Part of what I wanted to do is write a novel where being a Muslim is not the issue for the main characters. The issue is the pressures that are coming to bear upon teenagers who could be like any teenager to some degree. I am of South Asian background, though not Bangladeshi or Muslim, but I made my characters Bangladeshi. Why Bangladeshi? First of all there is a long tradition of support for girls’ education in Bangladesh. There are two sisters in the novel; the older sister wants to go to Harvard medical school. There’s a very very ambitious father who doesn’t care when people talk about whether she is going to get a good marriage partner. The idea of girls’  education and being an observant Muslim, that is not a conflict here. There has been a little bit more fundamentalism that has crept into Bangladesh  recently, but that’s not the tenor of the world my characters came from.

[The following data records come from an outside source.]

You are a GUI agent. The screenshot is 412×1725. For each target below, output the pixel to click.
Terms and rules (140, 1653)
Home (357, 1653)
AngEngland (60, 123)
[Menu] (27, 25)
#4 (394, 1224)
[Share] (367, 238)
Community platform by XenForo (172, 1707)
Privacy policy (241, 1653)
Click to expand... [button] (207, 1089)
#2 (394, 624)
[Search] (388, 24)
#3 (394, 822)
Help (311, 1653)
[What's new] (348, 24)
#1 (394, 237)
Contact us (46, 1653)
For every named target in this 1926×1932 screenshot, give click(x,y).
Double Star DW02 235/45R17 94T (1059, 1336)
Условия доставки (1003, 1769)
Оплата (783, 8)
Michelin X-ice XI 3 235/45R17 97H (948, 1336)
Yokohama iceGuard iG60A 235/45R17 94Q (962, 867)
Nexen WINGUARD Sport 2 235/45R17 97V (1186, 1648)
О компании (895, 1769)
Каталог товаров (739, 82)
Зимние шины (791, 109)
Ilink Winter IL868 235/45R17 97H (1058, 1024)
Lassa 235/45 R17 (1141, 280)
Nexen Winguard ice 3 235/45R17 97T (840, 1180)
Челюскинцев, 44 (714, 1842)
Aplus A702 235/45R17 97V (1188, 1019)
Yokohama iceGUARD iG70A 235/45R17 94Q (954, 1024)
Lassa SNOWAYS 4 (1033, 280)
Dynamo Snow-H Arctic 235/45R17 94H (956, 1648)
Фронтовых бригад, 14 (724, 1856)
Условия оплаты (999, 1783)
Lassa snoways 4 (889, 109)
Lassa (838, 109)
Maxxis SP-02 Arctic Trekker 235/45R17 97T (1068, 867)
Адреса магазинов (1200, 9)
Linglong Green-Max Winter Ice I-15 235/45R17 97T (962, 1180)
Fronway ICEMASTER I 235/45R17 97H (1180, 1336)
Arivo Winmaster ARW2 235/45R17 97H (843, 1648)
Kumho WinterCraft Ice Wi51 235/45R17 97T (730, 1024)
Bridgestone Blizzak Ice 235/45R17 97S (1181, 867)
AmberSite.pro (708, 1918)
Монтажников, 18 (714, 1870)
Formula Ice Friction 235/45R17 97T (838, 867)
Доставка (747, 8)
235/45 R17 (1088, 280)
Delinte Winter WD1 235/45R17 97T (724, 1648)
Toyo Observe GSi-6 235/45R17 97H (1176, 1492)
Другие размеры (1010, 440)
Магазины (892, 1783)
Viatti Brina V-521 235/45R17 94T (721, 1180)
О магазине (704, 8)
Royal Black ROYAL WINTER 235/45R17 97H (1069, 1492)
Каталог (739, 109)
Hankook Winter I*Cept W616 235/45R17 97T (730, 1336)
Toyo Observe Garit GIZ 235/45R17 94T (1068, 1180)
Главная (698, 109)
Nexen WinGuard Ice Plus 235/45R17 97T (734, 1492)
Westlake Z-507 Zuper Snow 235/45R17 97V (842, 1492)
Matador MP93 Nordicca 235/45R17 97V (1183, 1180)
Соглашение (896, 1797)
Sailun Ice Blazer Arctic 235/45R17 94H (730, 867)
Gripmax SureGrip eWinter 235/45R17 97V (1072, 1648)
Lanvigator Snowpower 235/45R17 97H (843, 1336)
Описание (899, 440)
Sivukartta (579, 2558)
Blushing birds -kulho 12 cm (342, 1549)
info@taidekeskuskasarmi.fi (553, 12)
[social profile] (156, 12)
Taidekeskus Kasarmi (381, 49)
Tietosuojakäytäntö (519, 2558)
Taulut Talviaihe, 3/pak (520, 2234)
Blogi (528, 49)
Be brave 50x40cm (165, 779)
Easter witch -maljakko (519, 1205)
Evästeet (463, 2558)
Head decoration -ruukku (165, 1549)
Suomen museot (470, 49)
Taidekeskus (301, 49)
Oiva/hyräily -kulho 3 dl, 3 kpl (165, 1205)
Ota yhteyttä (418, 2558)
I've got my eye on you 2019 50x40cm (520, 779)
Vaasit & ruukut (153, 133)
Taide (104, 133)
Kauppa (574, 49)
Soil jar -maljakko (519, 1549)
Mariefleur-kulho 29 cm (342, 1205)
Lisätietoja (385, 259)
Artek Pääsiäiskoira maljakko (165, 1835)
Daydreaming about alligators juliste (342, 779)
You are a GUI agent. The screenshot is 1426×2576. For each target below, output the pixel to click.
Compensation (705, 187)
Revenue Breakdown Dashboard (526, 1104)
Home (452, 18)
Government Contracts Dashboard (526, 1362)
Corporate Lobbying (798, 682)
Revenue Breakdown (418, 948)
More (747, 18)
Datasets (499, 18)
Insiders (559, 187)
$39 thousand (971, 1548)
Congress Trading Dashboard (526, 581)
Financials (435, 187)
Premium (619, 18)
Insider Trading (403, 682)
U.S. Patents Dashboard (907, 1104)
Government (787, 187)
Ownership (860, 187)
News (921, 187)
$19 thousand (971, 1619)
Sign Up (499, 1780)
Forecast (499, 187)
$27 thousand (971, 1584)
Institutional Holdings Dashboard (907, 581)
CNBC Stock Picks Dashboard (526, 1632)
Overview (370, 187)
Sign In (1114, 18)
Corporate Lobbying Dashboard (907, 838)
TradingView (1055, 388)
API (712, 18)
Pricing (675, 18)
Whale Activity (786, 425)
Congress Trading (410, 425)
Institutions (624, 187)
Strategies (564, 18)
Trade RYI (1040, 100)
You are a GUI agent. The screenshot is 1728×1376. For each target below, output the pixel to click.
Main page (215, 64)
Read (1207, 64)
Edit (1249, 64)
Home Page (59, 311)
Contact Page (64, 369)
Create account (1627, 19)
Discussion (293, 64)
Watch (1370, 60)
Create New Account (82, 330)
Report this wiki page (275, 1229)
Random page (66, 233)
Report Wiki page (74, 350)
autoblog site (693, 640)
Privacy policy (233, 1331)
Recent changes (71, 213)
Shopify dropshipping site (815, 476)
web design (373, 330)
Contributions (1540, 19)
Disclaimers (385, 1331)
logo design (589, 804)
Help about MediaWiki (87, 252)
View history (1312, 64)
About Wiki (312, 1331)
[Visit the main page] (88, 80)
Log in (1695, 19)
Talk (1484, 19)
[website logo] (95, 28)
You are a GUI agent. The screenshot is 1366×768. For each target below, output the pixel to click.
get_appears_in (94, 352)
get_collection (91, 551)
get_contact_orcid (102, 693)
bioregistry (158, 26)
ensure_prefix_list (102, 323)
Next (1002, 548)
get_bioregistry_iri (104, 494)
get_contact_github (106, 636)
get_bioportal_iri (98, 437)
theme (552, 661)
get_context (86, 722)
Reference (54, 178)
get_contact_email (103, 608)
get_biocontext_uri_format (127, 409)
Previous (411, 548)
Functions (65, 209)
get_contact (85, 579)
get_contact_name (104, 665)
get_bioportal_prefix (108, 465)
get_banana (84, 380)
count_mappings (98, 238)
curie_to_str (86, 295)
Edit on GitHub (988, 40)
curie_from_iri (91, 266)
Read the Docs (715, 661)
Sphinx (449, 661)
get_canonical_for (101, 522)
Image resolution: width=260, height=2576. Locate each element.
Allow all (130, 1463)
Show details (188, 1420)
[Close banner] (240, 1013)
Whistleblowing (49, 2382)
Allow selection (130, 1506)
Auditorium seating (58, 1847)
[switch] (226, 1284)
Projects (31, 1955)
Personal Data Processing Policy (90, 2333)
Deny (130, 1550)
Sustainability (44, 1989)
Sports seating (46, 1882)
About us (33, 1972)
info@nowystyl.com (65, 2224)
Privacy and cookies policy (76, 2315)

From the get-go I wanted to portray a family where that kind of conflict is not an issue — strict parents who want to keep their girls behind the veil or whatever, I did not want that to be the story of my characters because I did not think it was true with New York city kids. There’s a short scene in the book where one of the sisters was wearing a head scarf at school when they first came, and kids were making fun of her. She went home crying and her mother said, you know, take it off, it’s ok, we are here, we are just going to  have to deal. So the parents can be flexible. They are actually a love match, the parents,  which they aren’t in some of those stereotypes. We’re trying to work against some of those stereotypes.  So the choices I made in writing the novel were meant to broaden the discussion, to describe different flavors and textures in the way people experience being Muslims in this country.


[1]

Atheneum Books for Younger Readers (Simon & Schuster), 2006.

[2]

Henry Holt & Co, 1999

[3]

The Special Registration program was in effect between November 2002 and April 2003. It applied to non-U.S. citizens from 25 countries, 24 of them predominantly Muslim (the one exception was North Korea). Males 16 and over from those countries were required to report to immigration offices to be questioned, photographed and fingerprinted. Of the more than 80,000 men who complied with the order, about 13,000 were put into deportation proceedings, most for overstaying their visas or other immigration violations.

[4]

The curriculum can be found at http://www.state.nj.us/education/holocaust/911/k12curr.pdf

[5]

Farewell to Manzanar: A True Story of Japanese American Experience During and After the World War II Internment. Houghton Mifflin 1973.